Is Equity Market Volatility Back?

The short answer is…we’re not sure, but by the time we realize it, it may be too late.  In order to get a bit of perspective on historical volatility, below is a very informative chart prepared by FT Alphaville that gives the ten lowest and ten highest observations of volatility dating back to 1929.  As you can see, some of the highest spikes in volatility came at obvious times during our country’s history: The Great Depression, WWII, Black Monday, Enron, and the Global Financial crisis of 2008: 
 
 
 
Volatility percentages dating back to 1929
 Source: FT Alphaville
 

If you look below, since 1990, volatility has consistently hovered around 20, with periods of high volatility approaching and exceeding 30. From 1997 through 1999 there was  the Asian Contagion and Long Term Capital Management,  then we watched the internet bubble burst in 2000, which was followed closely by the 9/11 attacks, and Enron and WorldCom.  After Enron and Worldcom, volatility simmered down for a few years only to spike back up during  the subprime mortgage debacle and the collapse of Lehman Bros.  We saw another brief spike in volatility during the flash crash, but volatility has since been declining.

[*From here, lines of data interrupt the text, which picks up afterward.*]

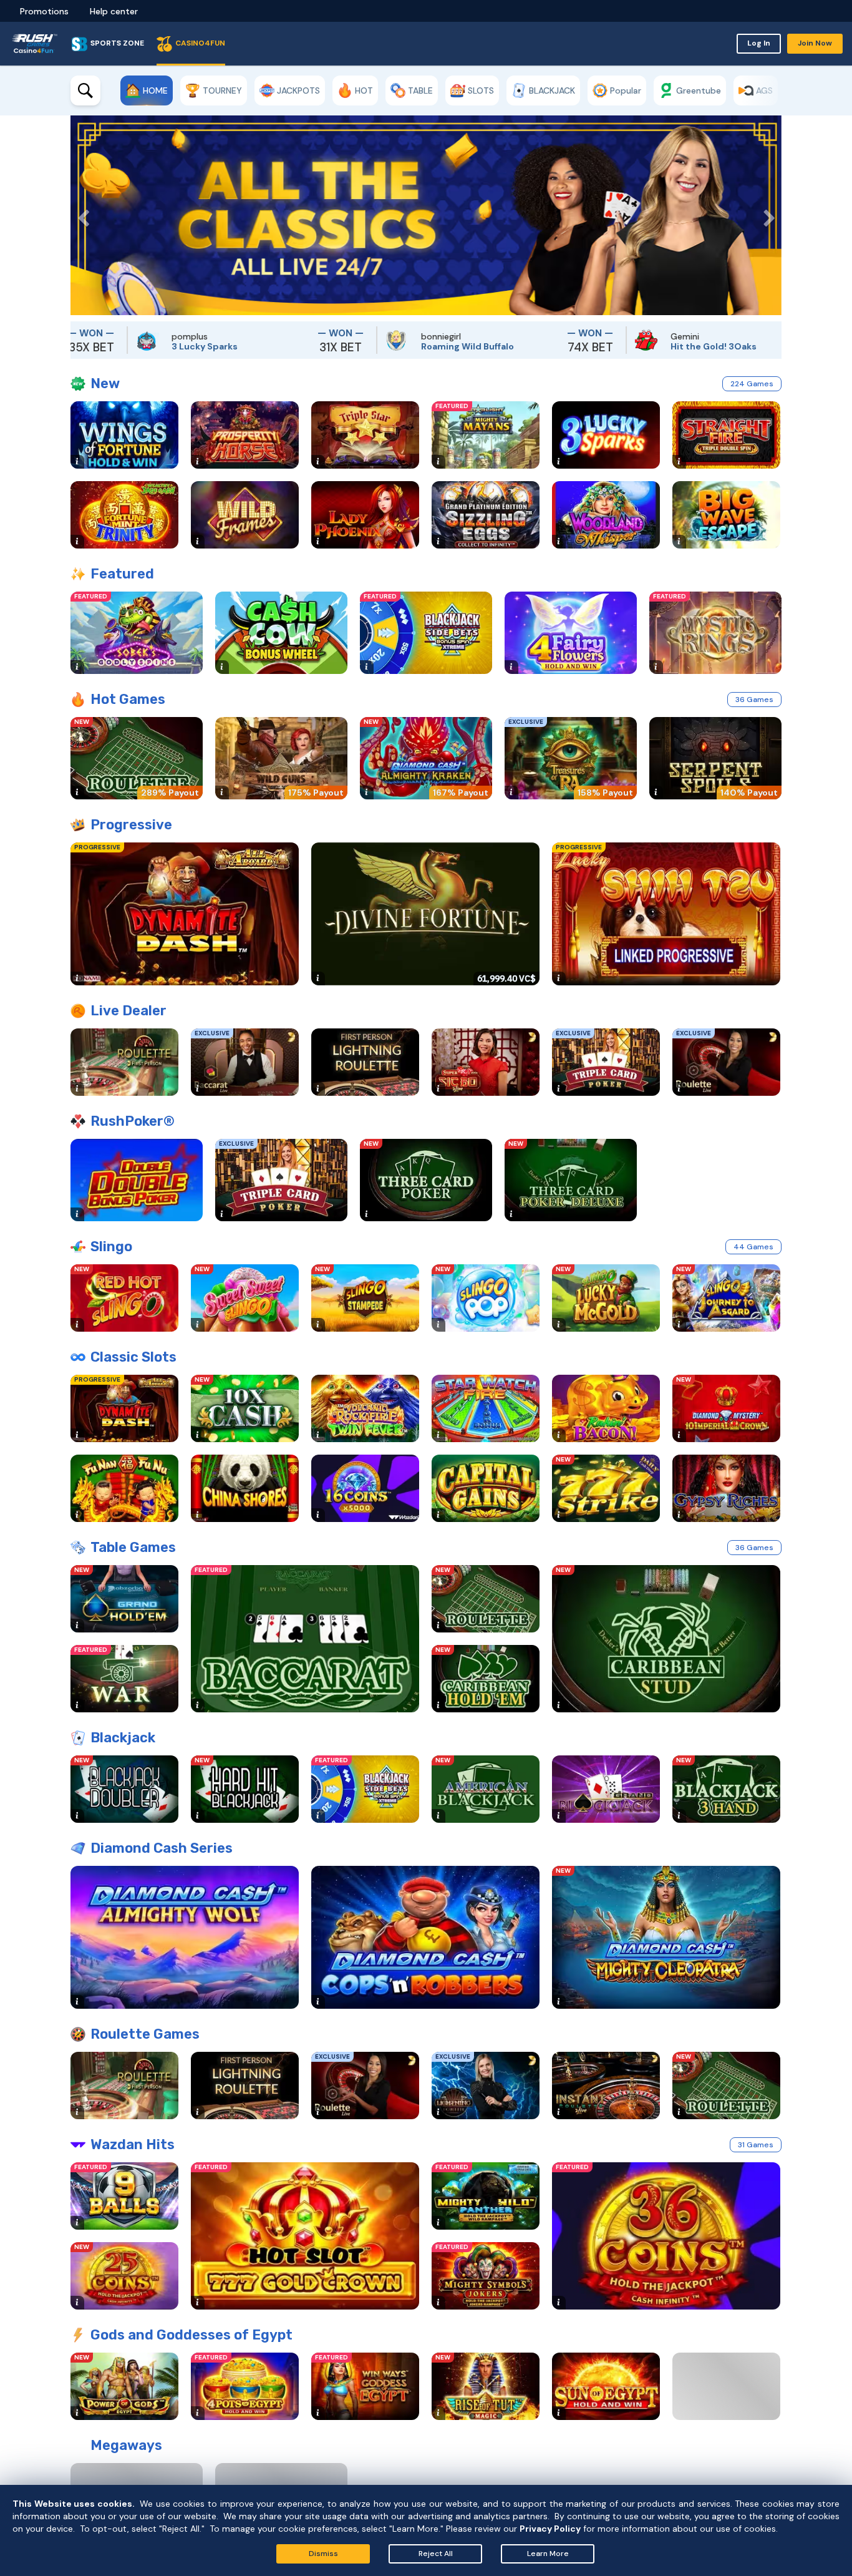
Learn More (548, 2554)
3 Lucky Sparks (92, 346)
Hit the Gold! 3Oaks (601, 346)
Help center (114, 11)
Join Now (815, 43)
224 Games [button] (751, 384)
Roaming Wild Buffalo (355, 346)
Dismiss (323, 2554)
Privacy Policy (550, 2528)
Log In (758, 43)
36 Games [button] (754, 700)
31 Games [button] (755, 2145)
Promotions (44, 11)
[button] (79, 215)
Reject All (436, 2554)
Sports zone (117, 43)
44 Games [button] (753, 1247)
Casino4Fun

Average daily closing price of the VIX since 1990

 
 

As we focus further below, we see that spikes over the last year have been fairly tame on a relative basis. They have coincided with mild pullbacks of a few percent in the equity indices and quickly reversed with no lasting effect as the indices simply shook them off and marched on to new highs as volatility declined.

daily VIX prices since august 2013

Over the last couple of weeks we have seen an increase in volatility: is this another “head fake” or a sign of things to come?  We certainly can’t predict when volatility will return for an extended period, however, it would seem that the stage is set should it like to stick around.  With the current global situation,  catalysts seem to abound: Russia/Ukraine, ISIS/Iraq, Israel/Hamas, Economy/FOMC, Ebola outbreak, and on and on.  Despite the many global factors that suggest volatility could be here to stay,  the x-factor still seems to be the Federal Reserve’s monetary policy. Economists continue to believe that volatility will remain historically low until the Fed takes initial measures to begin increasing rates.